[RECORDS SUPPLIED]
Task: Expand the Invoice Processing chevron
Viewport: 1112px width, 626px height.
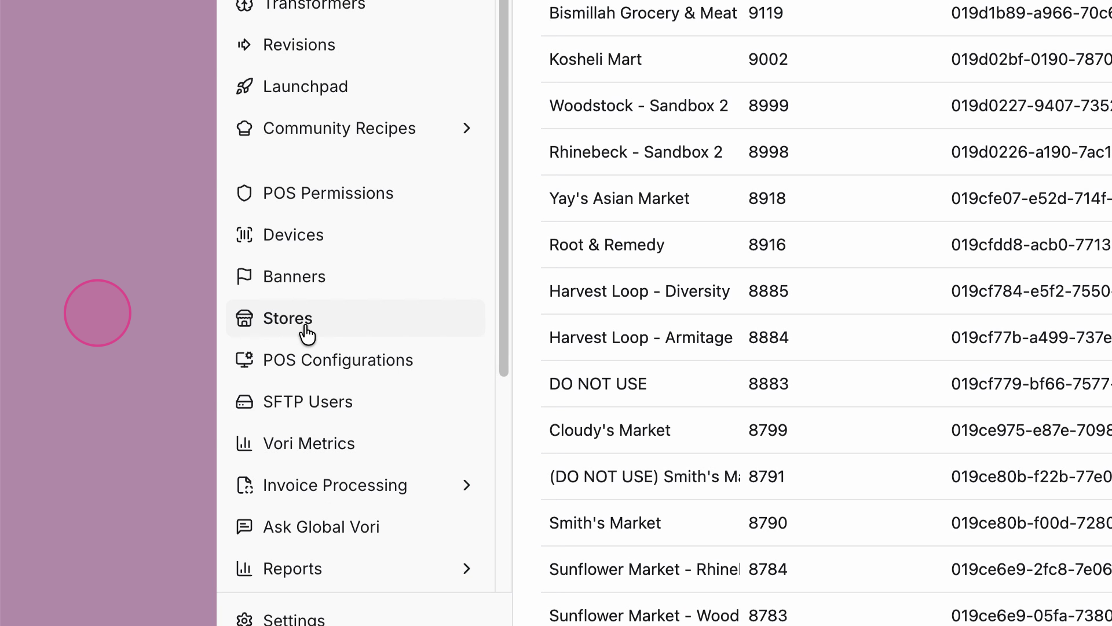Action: point(467,485)
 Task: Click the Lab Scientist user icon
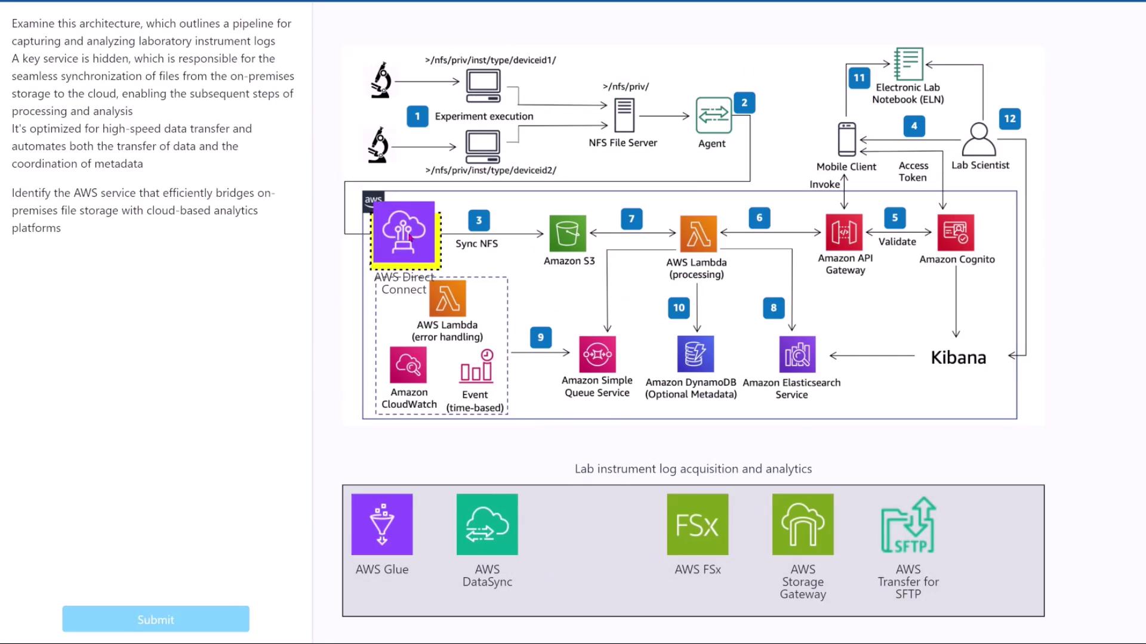tap(979, 139)
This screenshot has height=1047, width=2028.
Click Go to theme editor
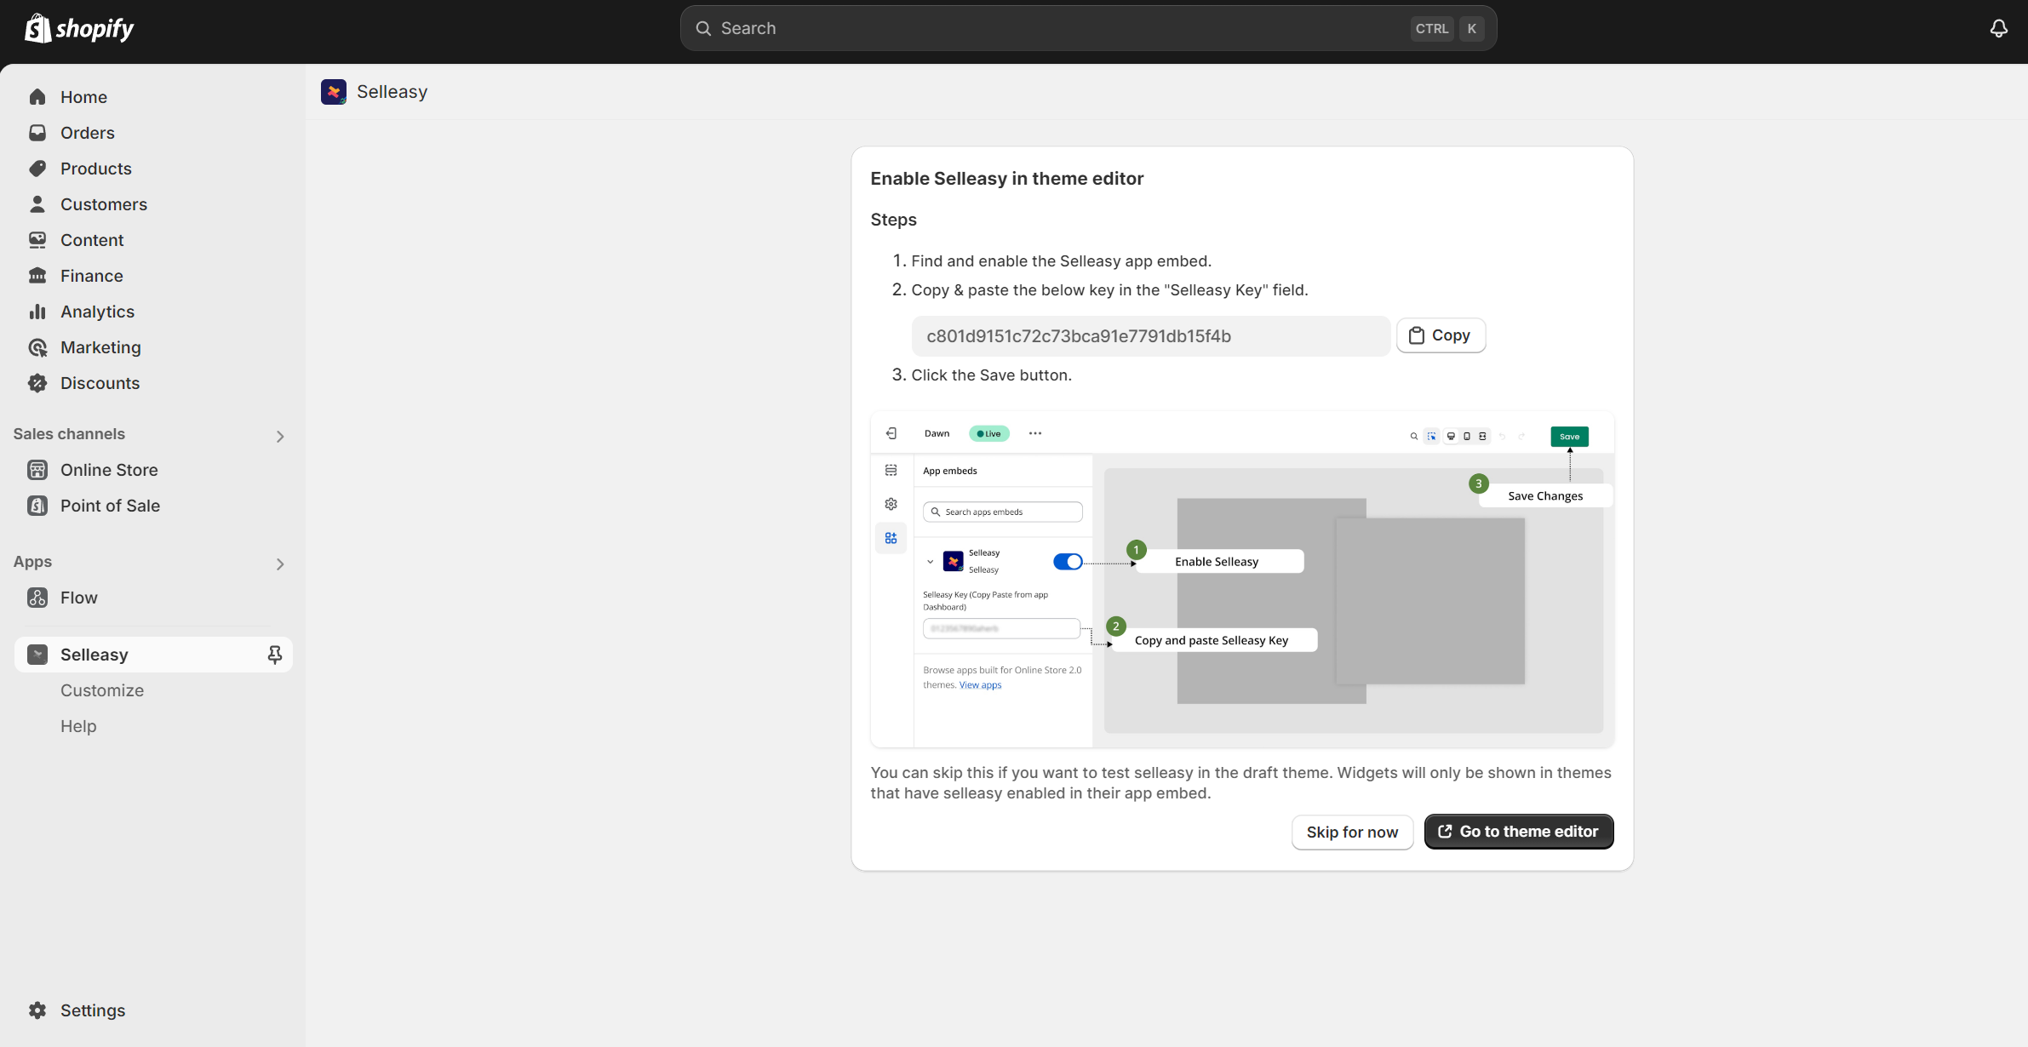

[EXERCISE PROMPT]
Repeat the entries exactly, without pictures.

[WRITTEN SOLUTION]
Task: Expand the Invoice Processing chevron
Viewport: 1112px width, 626px height.
Action: point(467,485)
 Task: Click the Lab Scientist user icon
tap(979, 139)
This screenshot has height=1047, width=2028.
Click Go to theme editor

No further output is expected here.